Esta historia lleva el filtro de Instagram "En el infierno".



Foto: 'Viaje a Darjeeling' (Wes Anderson, 2007)

Cuidado con lo que reservas.

06OCTUBRE2015

13:29h

Si estás haciendo ahora mismo un viaje de larga distancia en un autobús es porque eres un masoquista adicto a placeres arcanos y dementes o porque hiciste algo muy malo en otra vida y ahora lo estás pagando. Hace unos meses una amiga y yo decidimos irnos a Cádiz. Pero, oh, destino cruel, cuándo fuimos a comprar los billetes de tren ya no había. Tendríamos que viajar en autobús. Sentí un escalofrío. He hecho demasiadas veces la ruta Madrid-Cádiz por carretera para saber los peligros que acechan en ella.

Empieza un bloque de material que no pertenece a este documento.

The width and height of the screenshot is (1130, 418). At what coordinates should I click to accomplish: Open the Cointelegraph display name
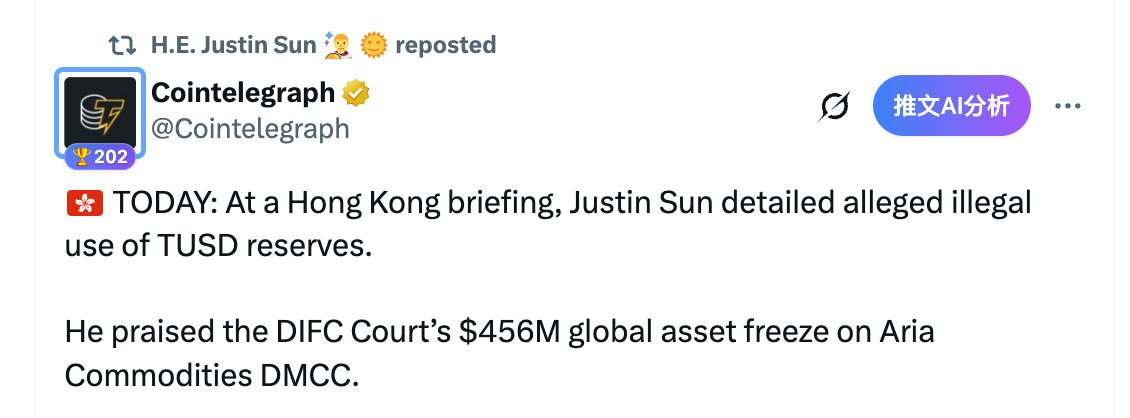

Empecé a realizar este viaje a principios de los ochenta. Cuando llegaba el verano mi familia y yo tirábamos para Cádiz. En los ochenta ya existían coches grandes, con radio y aire acondicionado… Yo nunca los vi. Nosotros teníamos un Seat 133. “Bueno”, diréis, “al menos no era un Seiscientos”. No, era PEOR. El Seiscientos, aunque más pequeño y ciertamente más incómodo, tenía la mística del desarrollismo de los 60. El Seiscientos era un coche simpático. El Seat 133 sin embargo era un coche sin glamour. El Seat 133, aunque duro y resistente, era un coche sin carisma. El Seat 133 de mis padres además de no tener carisma tampoco tenía radio. Ni aire acondicionado. Y en general nada que no fuese carcasa y ruedas. Atravesar la España de 1986 con este cacharro era un desafío. Y no solo porque diese la sádica casualidad de que la canción de que aquel verano fuera 'El chiringuito' o alguna aberración similar. Ahora escuchamos esas canciones en 'Cachitos de Hierro y Cromo' y sonreímos con indulgencia. 'El chiringuito', 'La barbacoa', 'Voyage, voyage'… No sonriáis. Esas canciones eran odiosas entonces y lo siguen siendo ahora. Que la proximidad de la vejez no nos haga ser indulgentes con aquellos ritmos locos que martirizaron nuestros tiernos oídos.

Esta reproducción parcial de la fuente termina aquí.